- **The task**
In your answer, set down the records below exactly as they stand, omitting pictures.
•••••
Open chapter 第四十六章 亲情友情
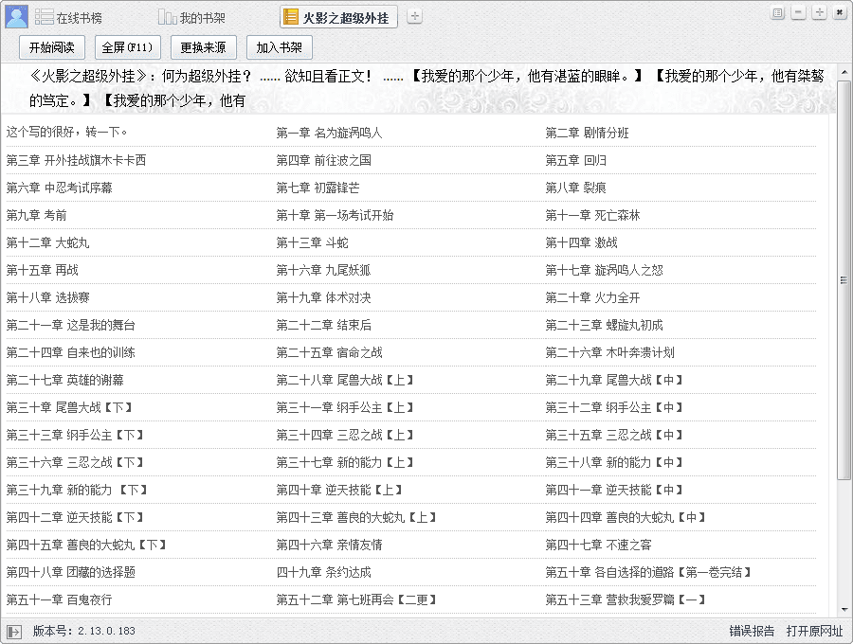Image resolution: width=853 pixels, height=644 pixels. (329, 545)
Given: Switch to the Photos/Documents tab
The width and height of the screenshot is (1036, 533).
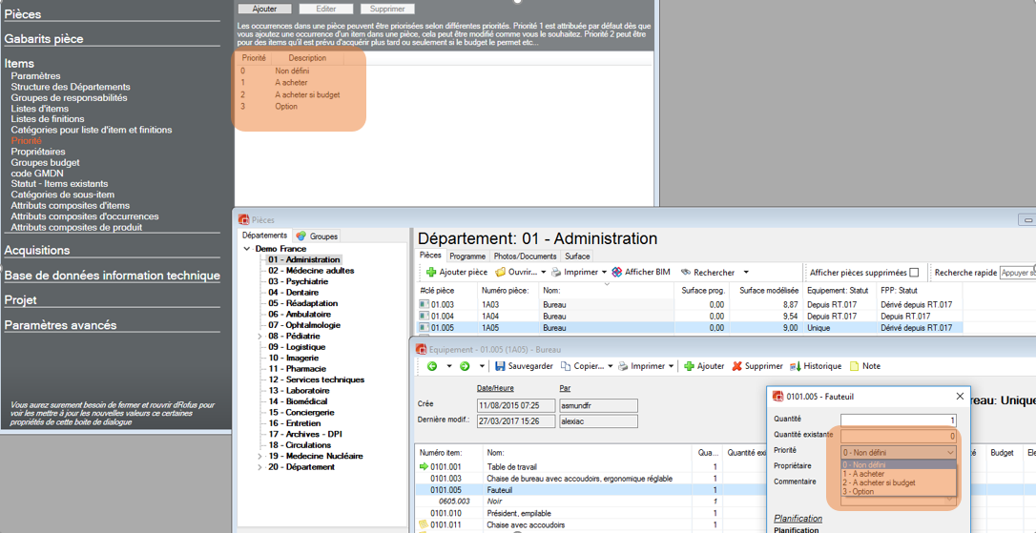Looking at the screenshot, I should tap(525, 256).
•••••
- **Result for this task**
Open chapter 第四十六章 亲情友情
Image resolution: width=853 pixels, height=644 pixels. (329, 545)
Given: Switch to the Photos/Documents tab
The width and height of the screenshot is (1036, 533).
Looking at the screenshot, I should tap(525, 256).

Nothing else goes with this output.